After simplification, the equation comes out to be of the form $\displaystyle ax^3-bx^2+cx-d=0$. Applying Descarte's rule of sign we get that the number of +ve real root is 1 or 3, and there is no -ve real root. How can we say then that the number of real root is exactly 1?

2. Originally Posted by Sambit
The problem is to show that the equation $\displaystyle (x-1)^3+(x-2)^3+(x-3)^3+(x-4)^3=0$ has only 1 real root.

After simplification, the equation comes out to be of the form $\displaystyle ax^3-bx^2+cx-d=0$. Applying Descarte's rule of sign we get that the number of +ve real root is 1 or 3, and there is no -ve real root. How can we say then that the number of real root is exactly 1?
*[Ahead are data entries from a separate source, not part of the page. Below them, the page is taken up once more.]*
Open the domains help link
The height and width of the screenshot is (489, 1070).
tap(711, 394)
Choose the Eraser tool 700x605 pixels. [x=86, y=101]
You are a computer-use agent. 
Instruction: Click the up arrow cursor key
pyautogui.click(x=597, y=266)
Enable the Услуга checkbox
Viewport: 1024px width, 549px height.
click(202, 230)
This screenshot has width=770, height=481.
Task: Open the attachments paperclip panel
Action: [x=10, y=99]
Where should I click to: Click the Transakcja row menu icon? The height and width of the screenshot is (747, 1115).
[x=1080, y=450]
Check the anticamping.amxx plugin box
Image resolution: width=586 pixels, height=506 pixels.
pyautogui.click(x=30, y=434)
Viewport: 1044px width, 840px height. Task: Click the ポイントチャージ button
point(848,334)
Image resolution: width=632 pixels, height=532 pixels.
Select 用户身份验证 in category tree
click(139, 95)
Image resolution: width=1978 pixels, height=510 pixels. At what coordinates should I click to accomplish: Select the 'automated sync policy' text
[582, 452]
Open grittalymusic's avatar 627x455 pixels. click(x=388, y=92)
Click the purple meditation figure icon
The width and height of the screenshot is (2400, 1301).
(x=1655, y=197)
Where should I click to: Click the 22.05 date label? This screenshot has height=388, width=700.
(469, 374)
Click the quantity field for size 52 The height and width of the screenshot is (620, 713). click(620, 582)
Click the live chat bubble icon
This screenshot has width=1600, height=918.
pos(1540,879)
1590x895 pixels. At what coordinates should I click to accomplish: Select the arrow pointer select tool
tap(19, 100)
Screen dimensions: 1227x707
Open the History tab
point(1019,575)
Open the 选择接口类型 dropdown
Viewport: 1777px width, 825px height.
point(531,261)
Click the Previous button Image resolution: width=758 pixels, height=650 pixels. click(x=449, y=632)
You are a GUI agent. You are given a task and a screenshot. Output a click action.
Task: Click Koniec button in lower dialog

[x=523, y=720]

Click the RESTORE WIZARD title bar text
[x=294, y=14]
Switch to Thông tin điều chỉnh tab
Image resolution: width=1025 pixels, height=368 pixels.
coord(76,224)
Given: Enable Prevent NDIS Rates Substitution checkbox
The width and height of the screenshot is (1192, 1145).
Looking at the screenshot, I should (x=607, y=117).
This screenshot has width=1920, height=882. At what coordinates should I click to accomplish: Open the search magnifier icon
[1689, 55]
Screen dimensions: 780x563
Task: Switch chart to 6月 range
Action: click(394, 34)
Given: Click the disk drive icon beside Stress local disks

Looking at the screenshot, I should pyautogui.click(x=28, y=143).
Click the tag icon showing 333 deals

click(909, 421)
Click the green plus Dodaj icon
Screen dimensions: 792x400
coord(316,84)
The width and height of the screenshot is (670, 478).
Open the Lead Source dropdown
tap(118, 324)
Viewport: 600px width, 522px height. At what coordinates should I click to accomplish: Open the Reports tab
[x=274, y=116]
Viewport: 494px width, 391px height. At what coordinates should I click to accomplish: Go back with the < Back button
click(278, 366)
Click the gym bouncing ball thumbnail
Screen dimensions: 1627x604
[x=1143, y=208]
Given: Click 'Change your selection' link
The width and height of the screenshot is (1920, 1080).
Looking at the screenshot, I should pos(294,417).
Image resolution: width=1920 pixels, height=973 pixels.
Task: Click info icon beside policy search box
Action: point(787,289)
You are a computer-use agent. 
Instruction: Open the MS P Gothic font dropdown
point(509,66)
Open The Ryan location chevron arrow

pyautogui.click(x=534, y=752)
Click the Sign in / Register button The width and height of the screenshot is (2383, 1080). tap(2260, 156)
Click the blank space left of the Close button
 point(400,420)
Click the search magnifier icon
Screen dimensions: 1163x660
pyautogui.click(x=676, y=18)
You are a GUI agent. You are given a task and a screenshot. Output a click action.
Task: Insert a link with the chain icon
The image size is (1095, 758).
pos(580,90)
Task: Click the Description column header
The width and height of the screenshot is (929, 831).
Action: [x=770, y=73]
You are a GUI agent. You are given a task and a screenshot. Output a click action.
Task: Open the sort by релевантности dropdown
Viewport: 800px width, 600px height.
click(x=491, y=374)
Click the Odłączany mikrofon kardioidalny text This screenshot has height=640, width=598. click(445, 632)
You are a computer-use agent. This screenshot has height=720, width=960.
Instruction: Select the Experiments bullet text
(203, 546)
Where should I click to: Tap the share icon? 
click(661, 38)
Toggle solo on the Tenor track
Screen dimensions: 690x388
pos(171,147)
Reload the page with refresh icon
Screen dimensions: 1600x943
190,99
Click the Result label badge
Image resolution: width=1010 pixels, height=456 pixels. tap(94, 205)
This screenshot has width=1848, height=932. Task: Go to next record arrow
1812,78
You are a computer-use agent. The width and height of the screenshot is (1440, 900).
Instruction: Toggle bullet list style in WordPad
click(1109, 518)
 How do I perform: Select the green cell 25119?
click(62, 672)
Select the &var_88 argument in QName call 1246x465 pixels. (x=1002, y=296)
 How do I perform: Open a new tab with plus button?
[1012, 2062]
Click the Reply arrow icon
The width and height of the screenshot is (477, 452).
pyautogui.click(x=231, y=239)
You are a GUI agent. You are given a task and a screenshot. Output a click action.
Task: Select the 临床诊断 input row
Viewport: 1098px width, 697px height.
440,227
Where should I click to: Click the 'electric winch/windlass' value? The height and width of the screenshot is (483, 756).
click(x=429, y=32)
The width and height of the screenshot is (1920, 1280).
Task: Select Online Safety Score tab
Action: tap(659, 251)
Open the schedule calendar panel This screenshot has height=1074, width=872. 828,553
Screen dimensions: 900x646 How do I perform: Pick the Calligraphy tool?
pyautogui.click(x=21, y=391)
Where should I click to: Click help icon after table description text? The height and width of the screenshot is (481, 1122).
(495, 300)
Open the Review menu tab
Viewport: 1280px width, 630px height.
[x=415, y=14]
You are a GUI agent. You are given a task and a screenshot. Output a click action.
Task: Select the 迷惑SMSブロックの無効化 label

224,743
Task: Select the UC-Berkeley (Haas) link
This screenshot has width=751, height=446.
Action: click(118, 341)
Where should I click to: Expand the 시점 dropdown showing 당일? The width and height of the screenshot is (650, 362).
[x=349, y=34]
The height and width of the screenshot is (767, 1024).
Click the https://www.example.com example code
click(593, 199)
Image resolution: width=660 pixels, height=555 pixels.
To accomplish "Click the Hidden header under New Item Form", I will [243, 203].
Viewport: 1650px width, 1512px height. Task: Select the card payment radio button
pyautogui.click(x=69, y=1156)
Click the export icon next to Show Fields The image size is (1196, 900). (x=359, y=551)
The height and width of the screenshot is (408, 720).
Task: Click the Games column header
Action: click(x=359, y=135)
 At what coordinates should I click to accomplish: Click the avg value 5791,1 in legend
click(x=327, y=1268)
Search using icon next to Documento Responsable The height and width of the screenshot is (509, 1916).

f '(x) is always positive, so the graph of the function always raises, it means we have only one real root.

3. Originally Posted by ahaok
f '(x) is always positive, so the graph of the function always raises, it means we have only one real root.
That answer is of course correct, but in this case not useful.
This is a pre-university pre-algebra/algebra forum.
So if the question is correctly placed, then derivatives are not used.

4. Originally Posted by Plato
That answer is of course correct, but in this case not useful.
This is a pre-university pre-algebra/algebra forum.
So if the question is correctly placed, then derivatives are not used.
That's no problem. I know calculus. I posted the question here since it concerns algebra.